Having been a man of means and position, it had presumably not been necessary for him to work for a living like the rest of us, so at the time of his death he had had about seventy adult years in which he was free to do whatever he wanted to do, to pursue any calling he wished or to work at anything he felt worthy of his considerable abilities.
And what had he chosen to do? Well, according to the story, he had "devoted his life to trying to breed the perfect spotted mouse."
Now, I grant every man the right to breed spotted mice if he wants to and can get the cooperation of the mice, and I freely admit that it is his business and not mine. Not being a mouse lover (nor a mouse hater for that matter; I am just neutral about mice), I do not know but that a spotted mouse might be more useful and make a more affectionate pet than a common mouse colored mouse. But still I am troubled.
The mouse breeder in question was a lord, and I was born on a farm in the hill country of Pennsylvania, but since a cat can look at a king I suppose a farm boy can look at a lord, even look at him with disapproval if the circumstances warrant. Anyway, a man's a man for a' that, and I feel a certain kinship for every man born of woman; so I cannot but grieve for my brother beyond the seas.
Made in the image of God, equipped with awesome powers of mind and soul, called to dream immortal dreams and to think the long thoughts of eternity, he chooses the breeding of a spotted mouse as his reason for existing. Invited to walk with God on earth and to dwell at last with the saints and angels in the world above; called to serve his generation by the will of God, to press with holy vigor toward the mark for the prize of the high calling of God in Christ Jesus, he dedicates his life to the spotted mousenot just evenings or holidays, mind you, but his entire life. Surely this is tragedy worthy of the mind of an Aeschylus or a Shakespeare.
Let us hope that the story is not true or that the news boys got it mixed up as they sometimes do; but even if the whole thing should prove to be a hoax, still it points up a stark human tragedy that is being enacted before our eyes daily, not by makebelieve play actors, but by real men and women who are the characters they portray. These should be concerned with sin and righteousness and judgment; they should be getting ready to die and to live again; but instead they spend their days breeding spotted mice.
If the spiritual view of the world is the correct one, as Christianity boldly asserts that it is, then for every one of us heaven is more important than earth and eternity more important than time. If Jesus Christ is who He claimed to be; if He is what the glorious company of the apostles and the noble army of martyrs declared that He is; if the faith which the holy church throughout all the world doth acknowledge is the true faith of God, then no man has any right to dedicate his life to anything that can burn or rust or rot or die. No man has any right to give himself completely to anyone but Christ nor to anything but prayer.

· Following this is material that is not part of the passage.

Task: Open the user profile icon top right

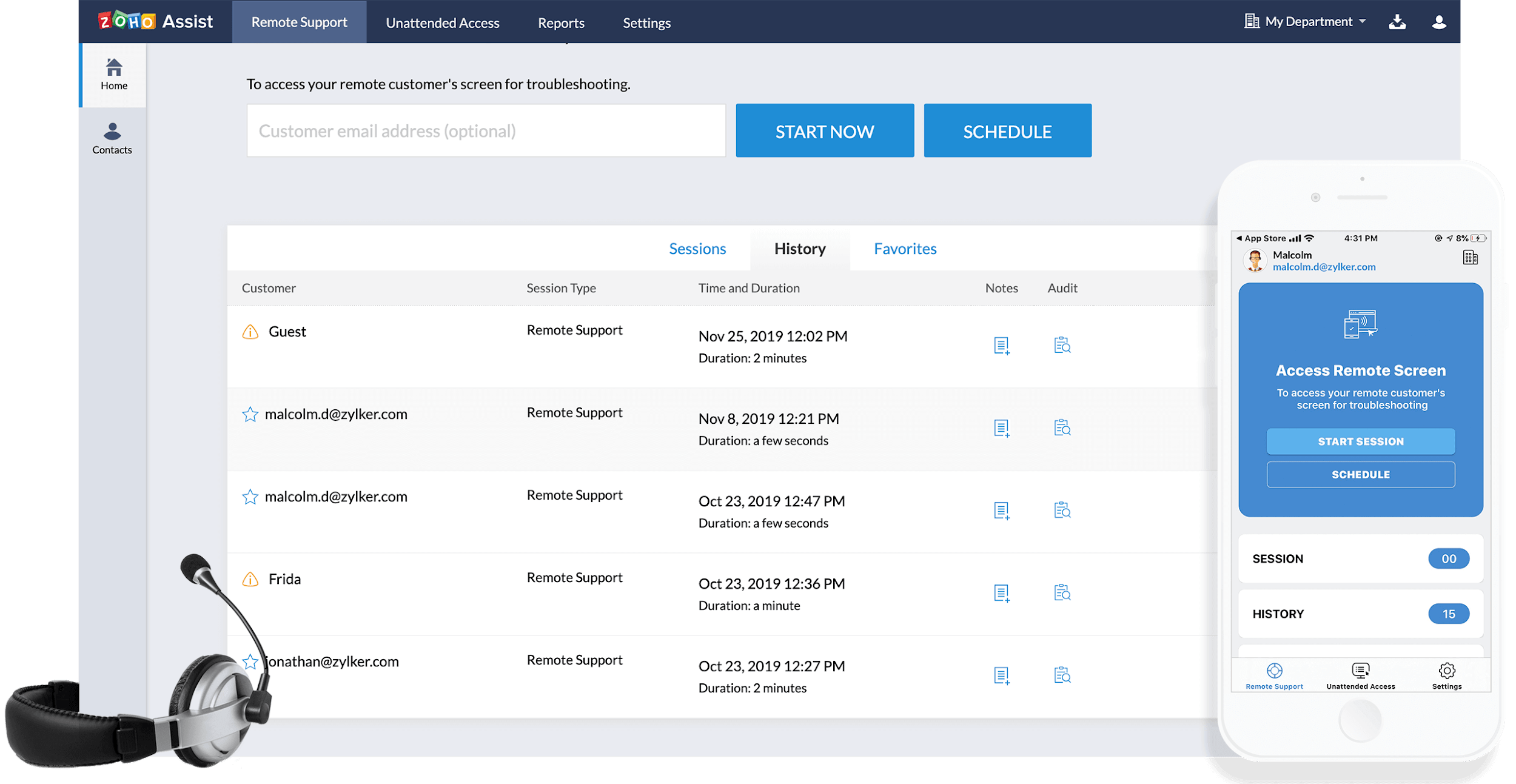Action: (1440, 21)
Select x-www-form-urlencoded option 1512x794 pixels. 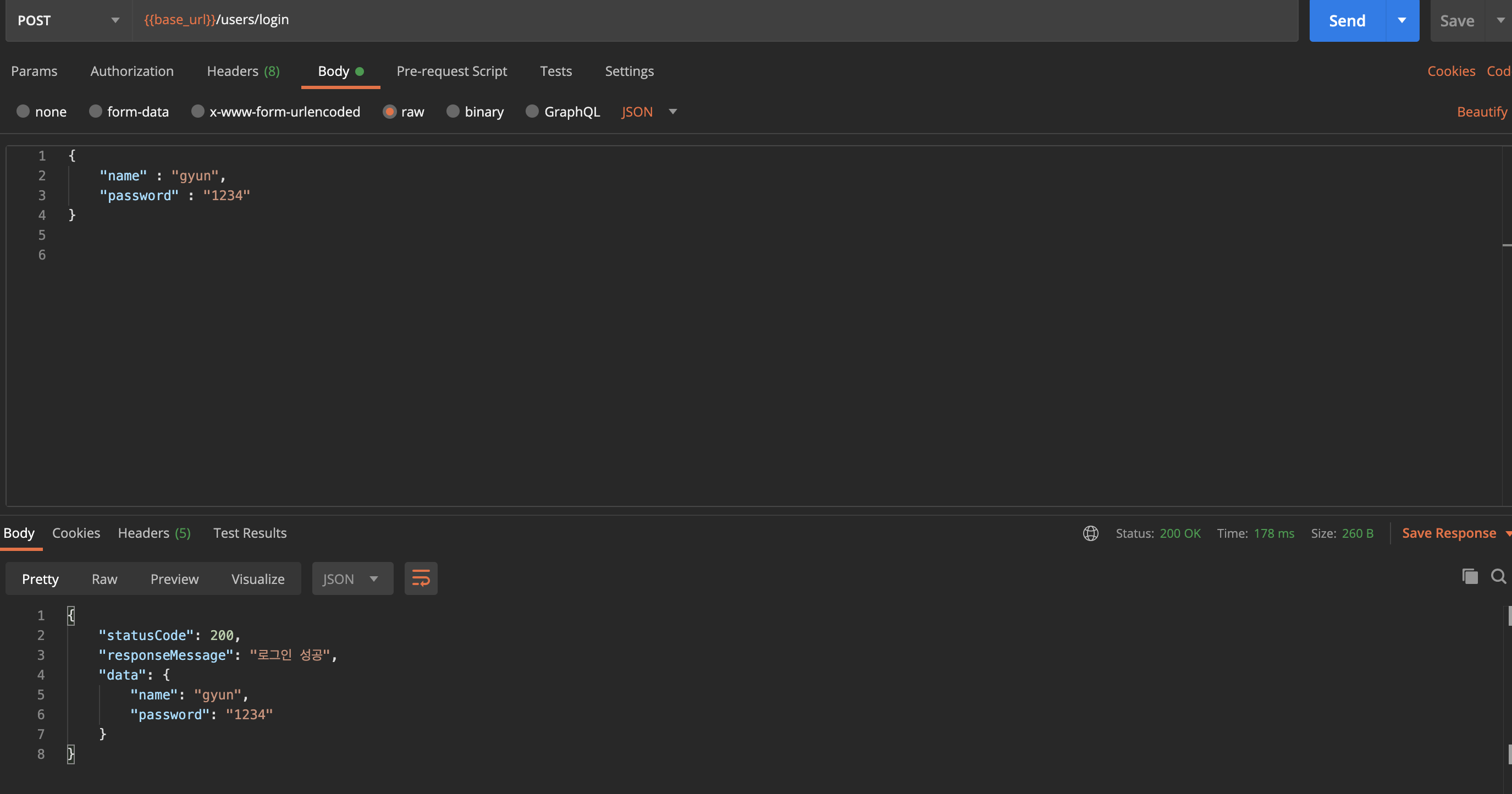pos(198,112)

The man who does not know where he is is lost; the man who does not know why he was born is worse lost; the man who cannot find an object worthy of his true devotion is lost utterly; and by this description the human race is lost, and it is a part of our lostness that we do not know how lost we are. So we use up the few precious years allotted to us breeding spotted mice. Not the kind that scurry and squeak, maybe; but viewed in the light of eternity, are not most of our little human activities almost as meaningless?
One of the glories of the Christian gospel is its ability not only to deliver a man from sin but to orient him, to place him on a peak from which he can see yesterday and today in their relation to tomorrow. The truth cleanses his mind so that he can recognize things that matter and see time and space and kings and cabbages in their true perspective. The Spirit-illuminated Christian cannot be cheated. He knows the values of things; he will not bid on a rainbow nor make a down payment on a mirage; he will not, in short, devote his life to spotted mice.
Back of every wasted life is a bad philosophy, an erroneous conception of life's worth and purpose. The man who believes that he was born to get all be can will spend his life trying to get it; and whatever he gets will be but a cage of spotted mice. The man who believes he was created to enjoy fleshly pleasures will devote himself to pleasure seeking; and if by a combination of favorable circumstances he manages to get a lot of fun out of life, his pleasures will all turn to ashes in his mouth at the last. He will find out too late that God made him too noble to be satisfied with those tawdry pleasures he had devoted his life to here under the sun.